Anfangs war ich euphorisch und voller Tatendrang. Ich wollte alles systematisieren und Arbeitsabläufe erleichtern. Schnell habe ich gemerkt, dass ich die Leistungsfähigkeit der Angestellten falsch eingeschätzt hatte und mit meiner eigenen "Power" gleichsetzen wollte. Ich musste mich jedoch den Möglichkeiten anpassen, was nicht leicht war. Ich habe mir gewünscht, dass wir ein Team bilden mit Freude an der Arbeit. Doch dann: "no madam, this is not my job, no madam, we are so tired, we are so busy..." Ich hätte die Wand hochgehen können. Ich fühlte Wut und Hilflosigkeit, fühlte mich wie eine Versagerin, da es mir nicht gelang meine Vorstellungen und Wünsche umzusetzen.

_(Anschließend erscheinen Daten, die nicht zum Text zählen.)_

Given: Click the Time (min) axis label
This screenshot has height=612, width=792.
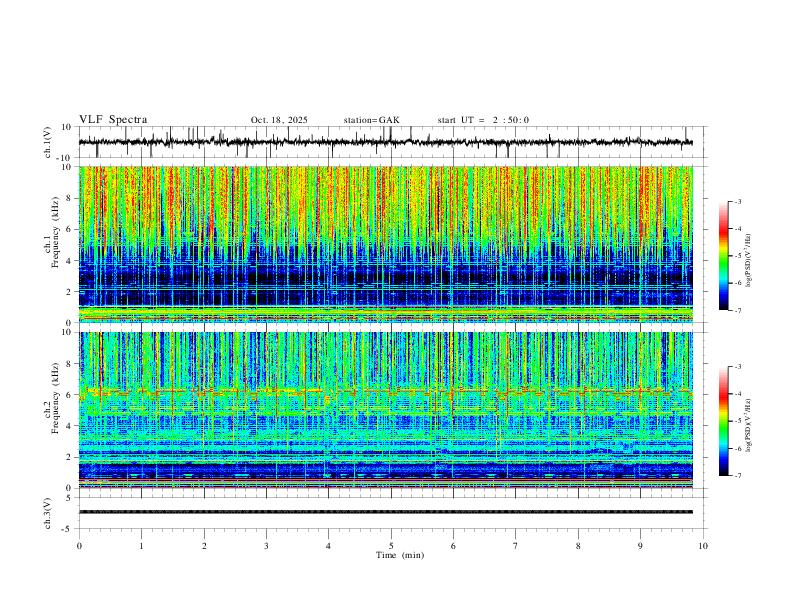Looking at the screenshot, I should (400, 555).
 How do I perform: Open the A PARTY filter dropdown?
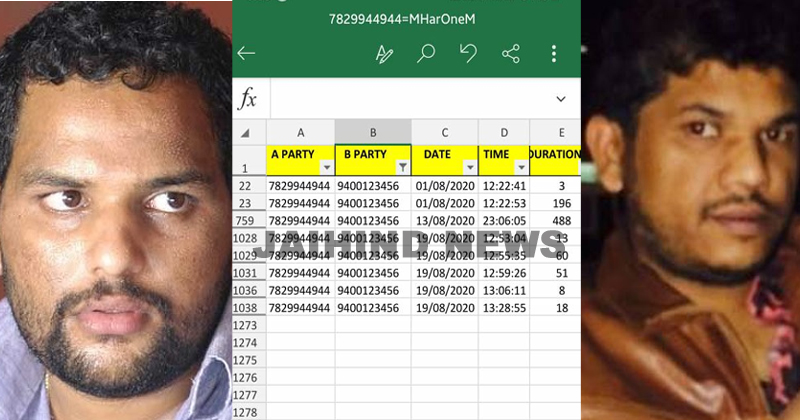[327, 167]
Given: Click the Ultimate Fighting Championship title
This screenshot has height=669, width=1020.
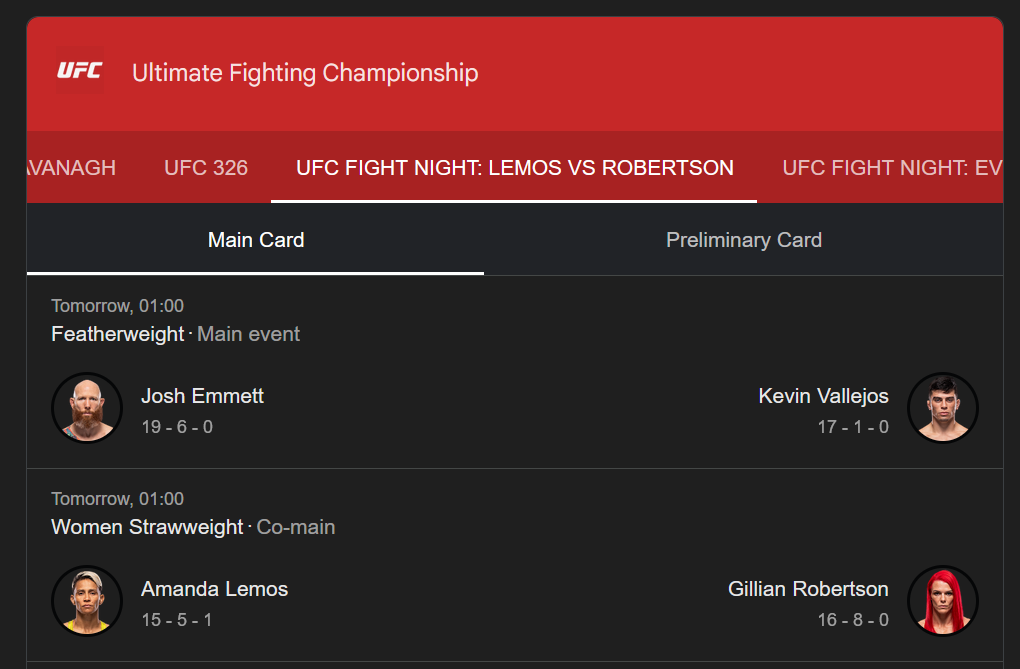Looking at the screenshot, I should pos(305,73).
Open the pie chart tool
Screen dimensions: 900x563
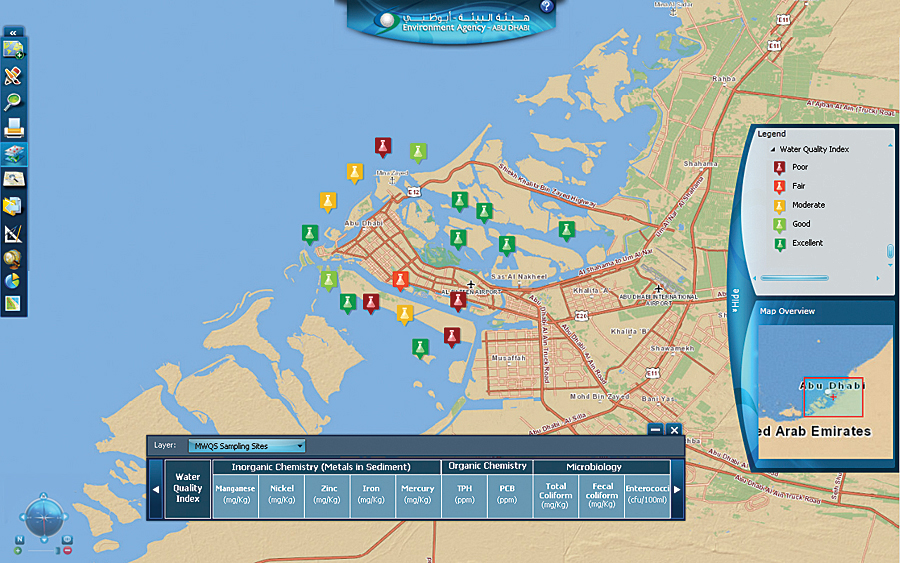[x=14, y=281]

Zum Beispiel: Ich erntete vormittags die vielen Bohnen im Garten und brachte diese zur Verarbeitung in die Küche. Der größte Teil sollte gewaschen, geputzt, blanchiert und tiefgefroren werden, der andere Teil für ein 15-Personen-Dinner für den Abend verwendet werden. Als ich am Spätnachmittag in die Küche kam, standen sämtliche Bohnen vom Morgen noch unverarbeitet in der Küche, und der Koch hatte für das Abendessen welche aus der Kühltruhe geholt. Da bin ich aus der Haut gefahren, wir sprachen zwei Tage kein Wort miteinander. Manchmal kam ein Gefühl von "nicht dazugehören" auf, da ständig nur in Rutooro oder Luganda gesprochen wurde und ich nichts verstand. Aber es gab auch Fröhlichkeit und Freude: Eines der Mädchen hatte bemerkt, dass ich gerne einheimische Küche mag und pflückte mir Dodo, ein Spinat-ähnliches Wildgemüse. Ihre Freude zu sehen, als sie mir eine Freude machte, war ein Geschenk. Ich bin stolz, wenn mittlerweile die Blumen für die Tische eigenständig und kreativ neu dekoriert werden.

Können Sie sich vorstellen, immer in Afrika zu leben?

Das kann ich noch nicht sagen, dafür bin ich zu kurz hier. Aber ich denke, meine Flexibilität und Anpassungsfähigkeit bieten eine gute Voraussetzung dafür. Ich fühle mich heimisch und wohl, und es zieht mich momentan nichts nach Deutschland zurück, obwohl ich immer behaupte kein "Deutschlandflüchtling" zu sein, mein Leben dort war durchaus angenehm. Aber jetzt lebe ich gerade hier.